— WHAT THE EXERCISE ASKS —
Give back exactly the lines that start at the one containing "Decrease quantity with the minus icon" and run to the end of the material, leaving out the pictures.
========
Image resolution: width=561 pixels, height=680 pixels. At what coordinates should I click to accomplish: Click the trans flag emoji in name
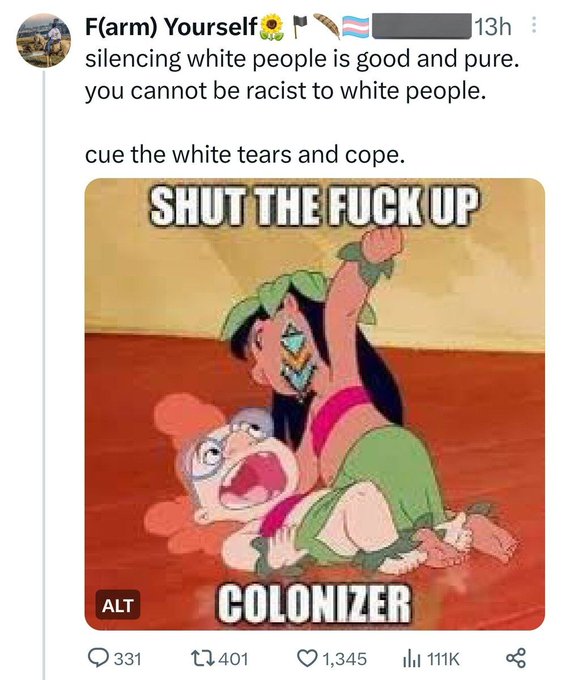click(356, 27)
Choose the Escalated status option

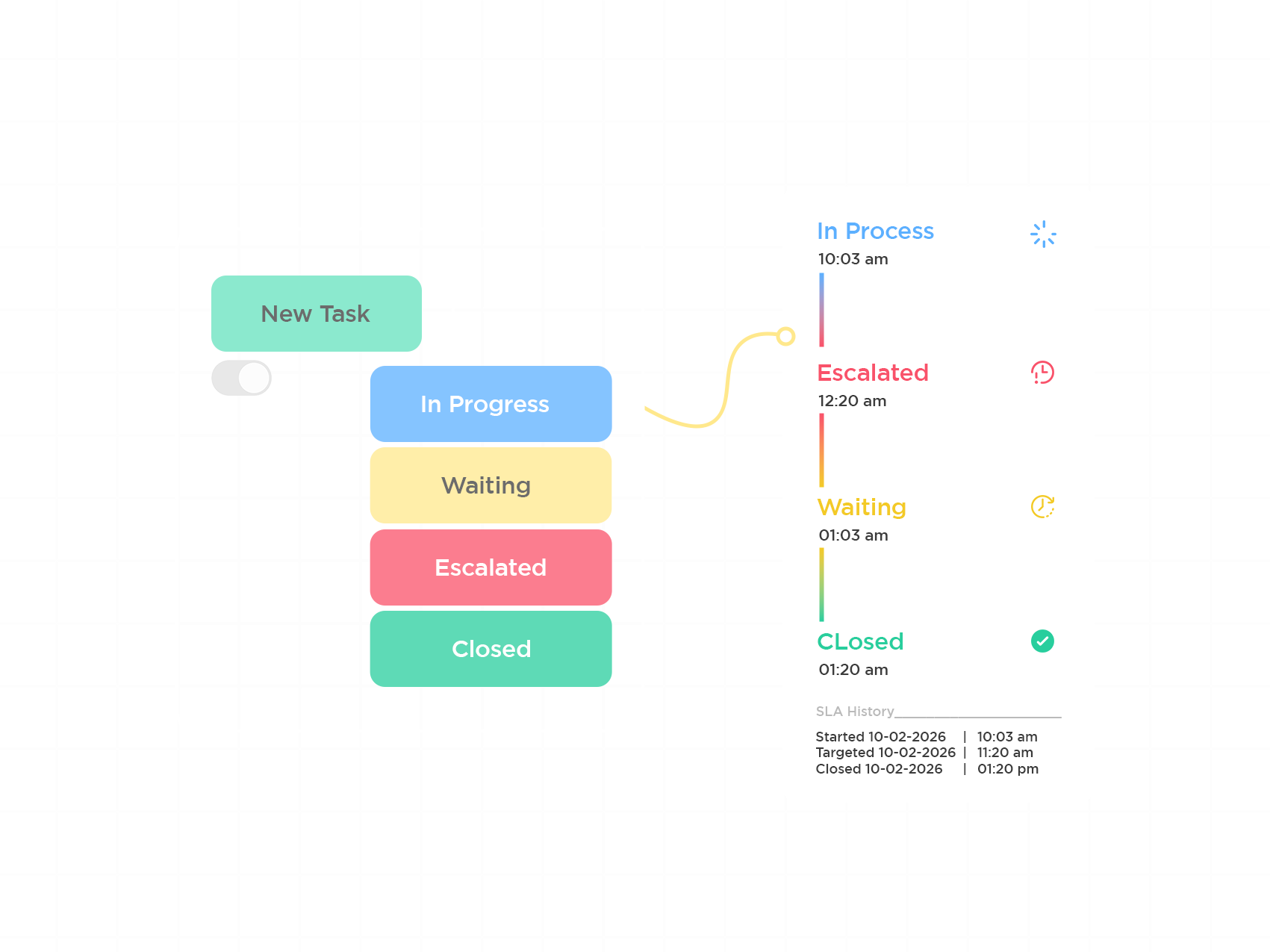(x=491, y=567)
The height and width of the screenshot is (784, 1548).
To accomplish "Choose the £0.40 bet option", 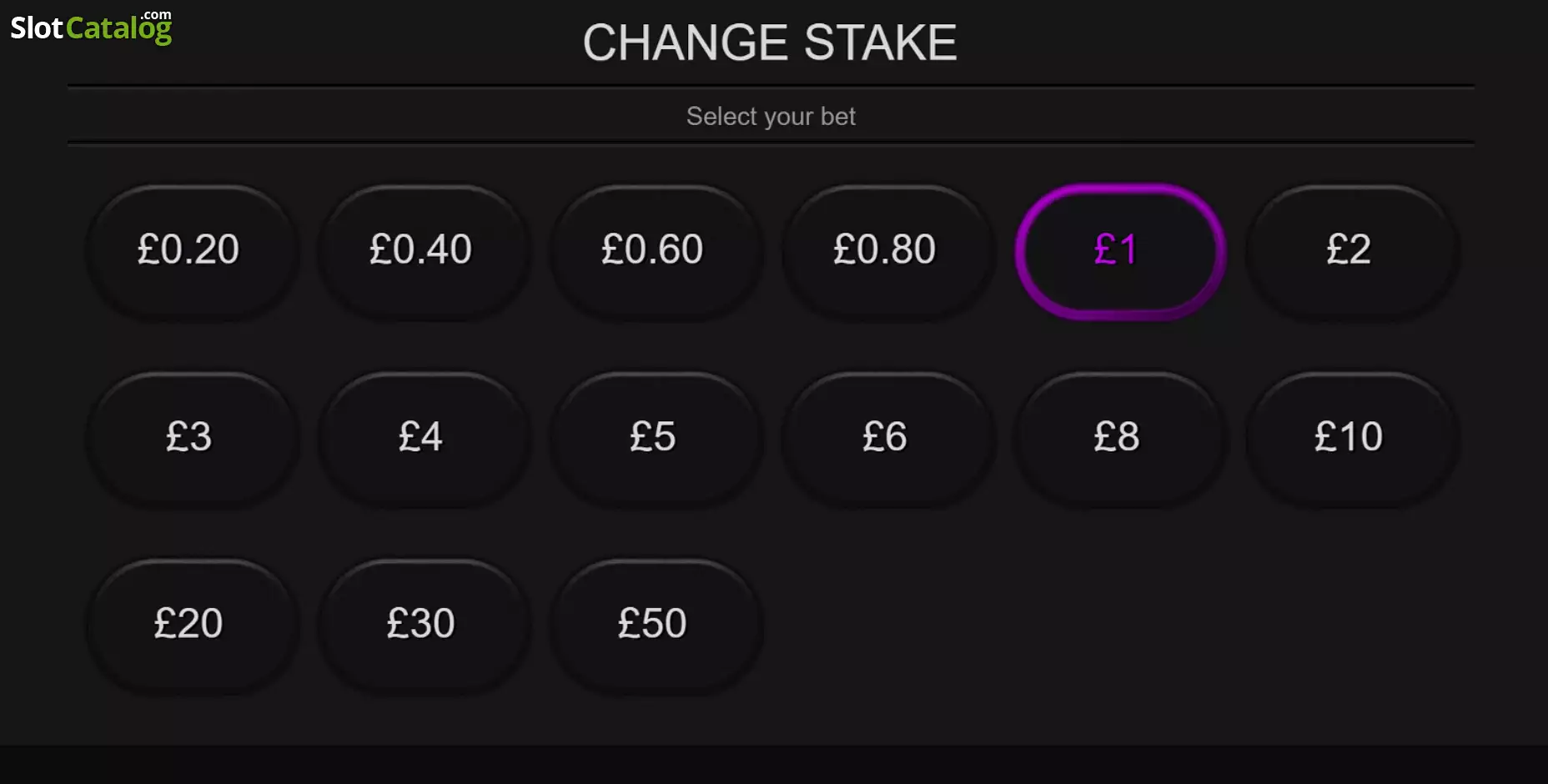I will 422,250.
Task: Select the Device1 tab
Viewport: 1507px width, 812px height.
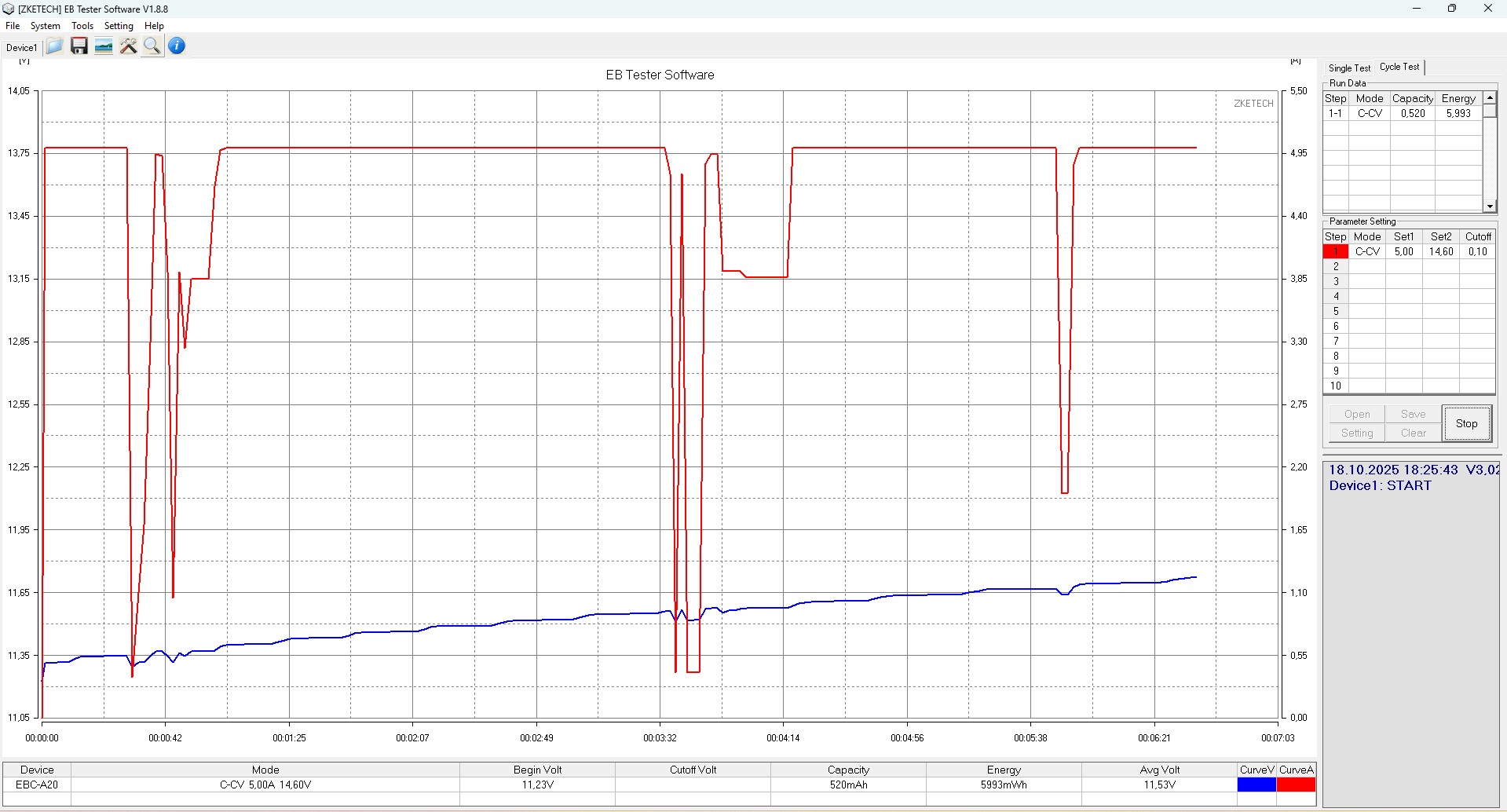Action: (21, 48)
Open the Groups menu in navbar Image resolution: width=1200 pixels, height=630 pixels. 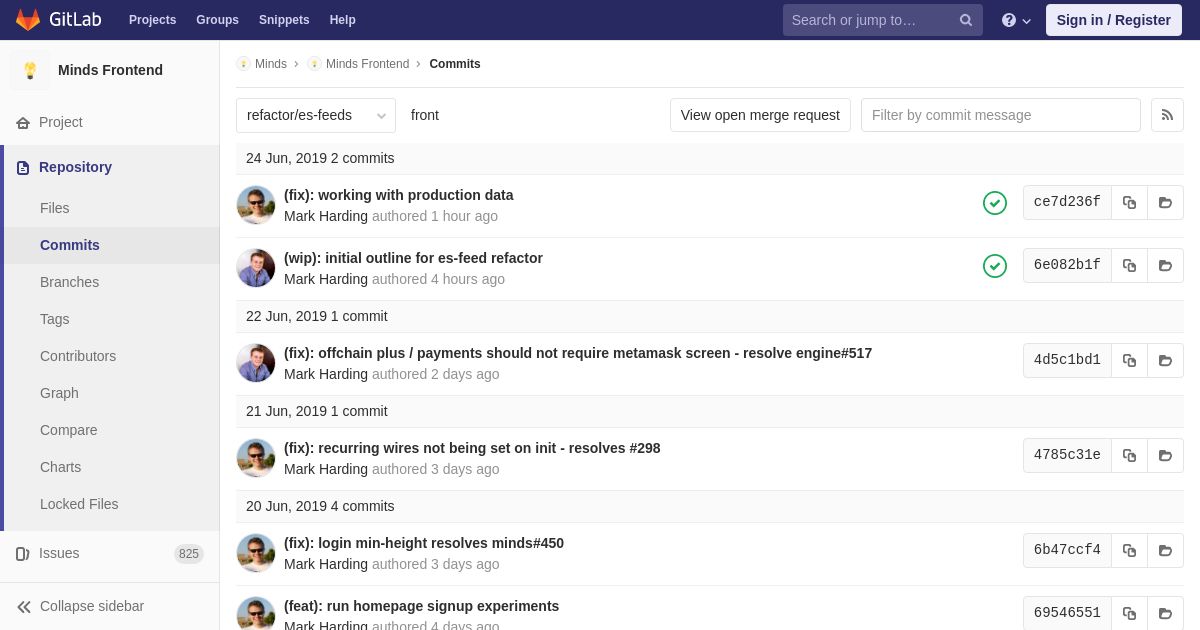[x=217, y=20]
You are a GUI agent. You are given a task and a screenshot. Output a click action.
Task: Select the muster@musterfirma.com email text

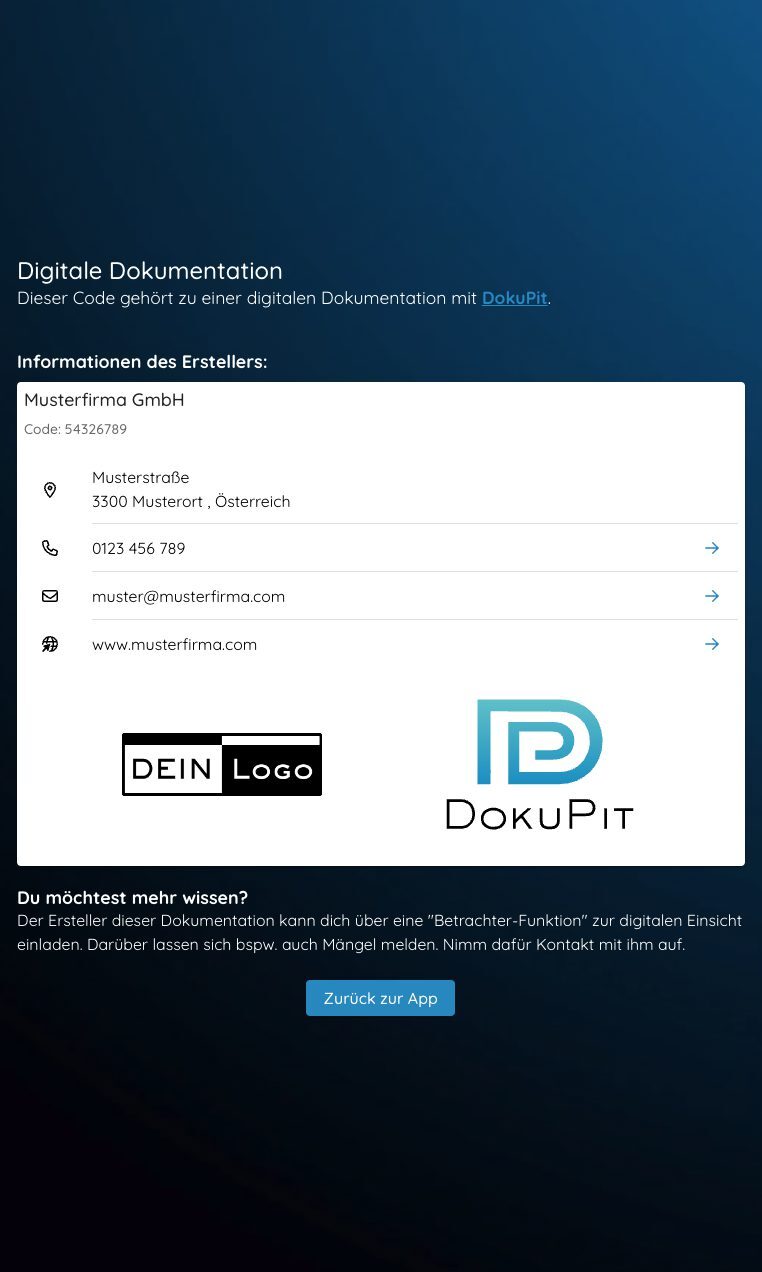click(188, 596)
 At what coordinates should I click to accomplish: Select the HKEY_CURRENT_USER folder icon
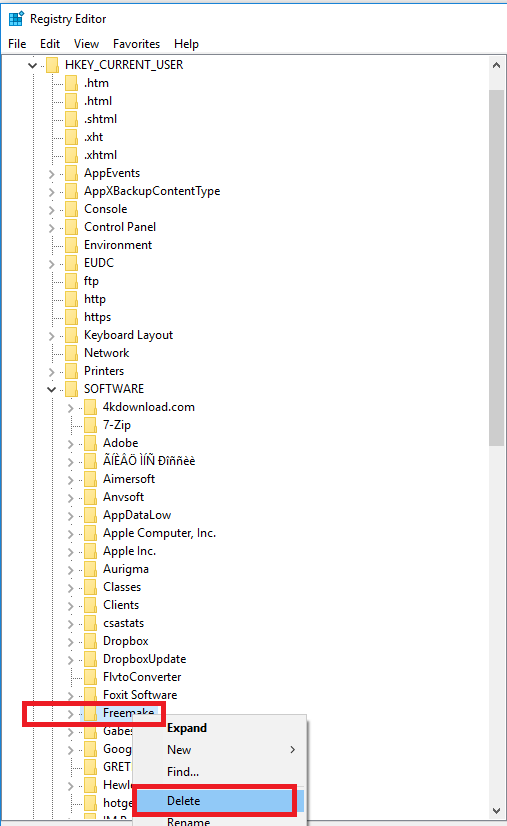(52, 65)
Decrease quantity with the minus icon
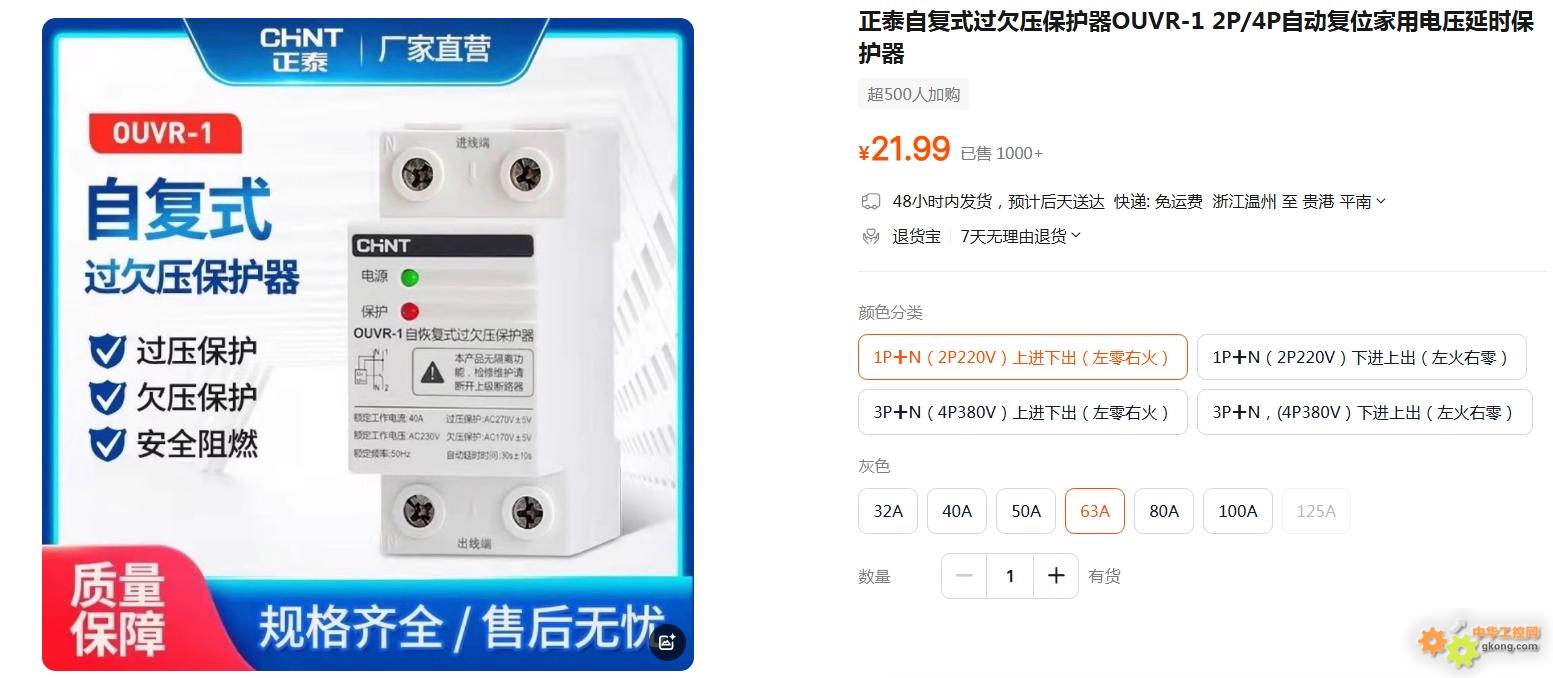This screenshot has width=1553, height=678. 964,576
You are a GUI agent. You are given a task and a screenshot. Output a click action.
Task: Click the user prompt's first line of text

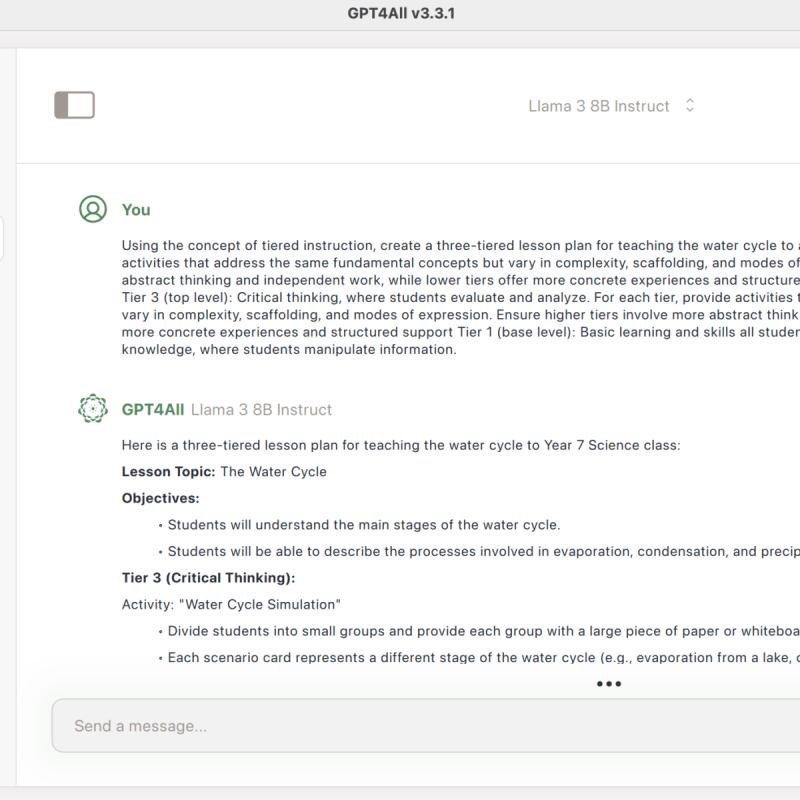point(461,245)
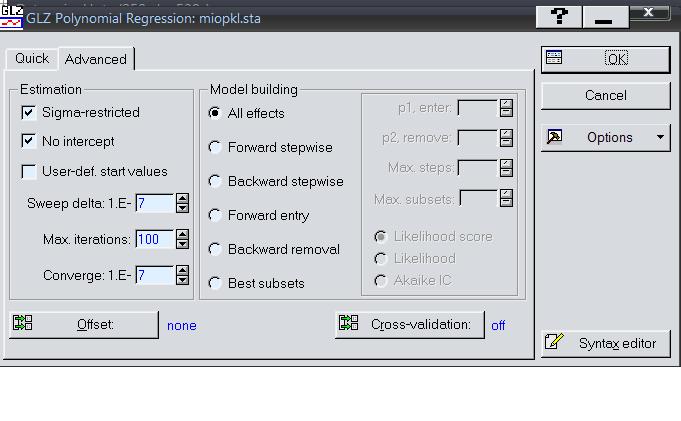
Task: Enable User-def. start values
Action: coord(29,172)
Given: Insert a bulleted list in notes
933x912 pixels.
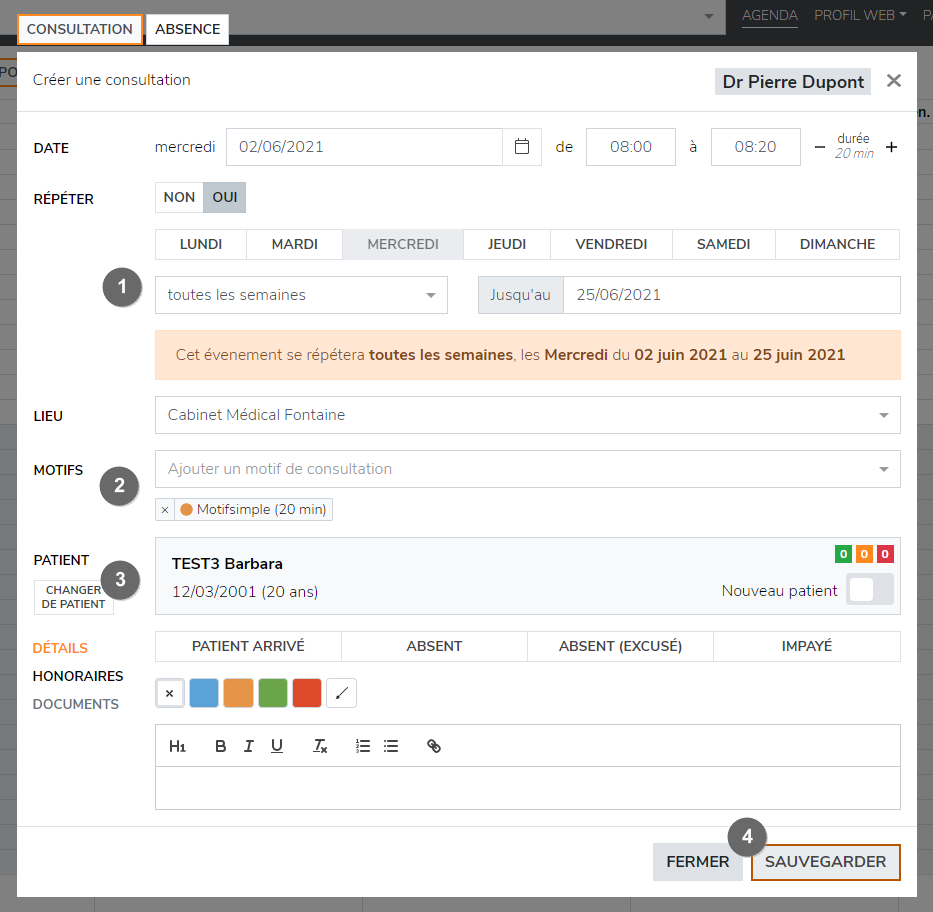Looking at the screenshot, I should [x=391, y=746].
========
— RESULT FOR THIS TASK —
Decrease quantity with the minus icon
This screenshot has width=1553, height=678. 964,576
You are a GUI agent. You are given a task and a screenshot. Output a click action.
Task: Click the user prompt's first line of text

point(461,245)
Task: Enable User-def. start values
Action: coord(29,172)
Given: Insert a bulleted list in notes
933x912 pixels.
Looking at the screenshot, I should [x=391, y=746].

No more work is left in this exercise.